As vendas do grupo subiram 8,1% no primeiro semestre contra igual período de 2011, para 900,5 mil unidades, das quais 747 mil foram BMW, 151,8 mil Mini e 1,6 mil Rolls-Royce. A produção deste ano ficou 3,7% acima da registrada entre janeiro e junho de 2011, para 912,6 mil veículos. No mesmo período, as entregas de motocicletas ficaram perto da estabilidade, com pequeno aumento de 0,5%, para 64,4 mil unidades vendidas em todo o mundo.
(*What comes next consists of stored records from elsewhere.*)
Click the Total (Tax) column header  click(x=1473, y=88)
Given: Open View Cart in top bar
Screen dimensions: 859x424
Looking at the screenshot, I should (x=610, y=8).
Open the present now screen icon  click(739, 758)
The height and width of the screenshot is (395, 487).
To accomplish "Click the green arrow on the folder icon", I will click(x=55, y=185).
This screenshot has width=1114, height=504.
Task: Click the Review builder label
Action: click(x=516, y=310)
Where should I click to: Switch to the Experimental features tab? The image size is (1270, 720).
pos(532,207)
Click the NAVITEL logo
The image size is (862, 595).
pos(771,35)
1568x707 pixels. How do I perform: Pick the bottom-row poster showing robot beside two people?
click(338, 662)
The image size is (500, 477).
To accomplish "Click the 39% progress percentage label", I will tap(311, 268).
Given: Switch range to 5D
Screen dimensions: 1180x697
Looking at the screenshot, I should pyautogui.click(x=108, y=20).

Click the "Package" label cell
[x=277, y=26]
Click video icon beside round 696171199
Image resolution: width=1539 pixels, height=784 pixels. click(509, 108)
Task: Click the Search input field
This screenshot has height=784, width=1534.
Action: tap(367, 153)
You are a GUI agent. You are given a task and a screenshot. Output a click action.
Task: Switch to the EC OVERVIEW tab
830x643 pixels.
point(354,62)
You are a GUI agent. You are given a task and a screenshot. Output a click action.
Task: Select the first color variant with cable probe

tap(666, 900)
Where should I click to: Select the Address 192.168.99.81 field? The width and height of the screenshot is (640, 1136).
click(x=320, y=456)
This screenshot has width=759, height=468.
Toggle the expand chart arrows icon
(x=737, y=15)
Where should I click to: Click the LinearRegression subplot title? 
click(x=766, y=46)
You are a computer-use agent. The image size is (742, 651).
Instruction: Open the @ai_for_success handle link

A companhia manteve suas projeções de lucro para este ano, mas alertou para as duras condições do mercado. A BMW tem como meta um lucro antes de impostos maior neste ano e vendas globais recordes para as três marcas BMW, Mini e Rolls-Royce, depois de ter vendido 1,67 milhão de veículos em 2011. A margem sobre os ganhos antes de juros e impostos da divisão automotiva deve ficar entre 8% e 10% neste ano, “desde que o clima econômico global não piore mais”, informa o relatório.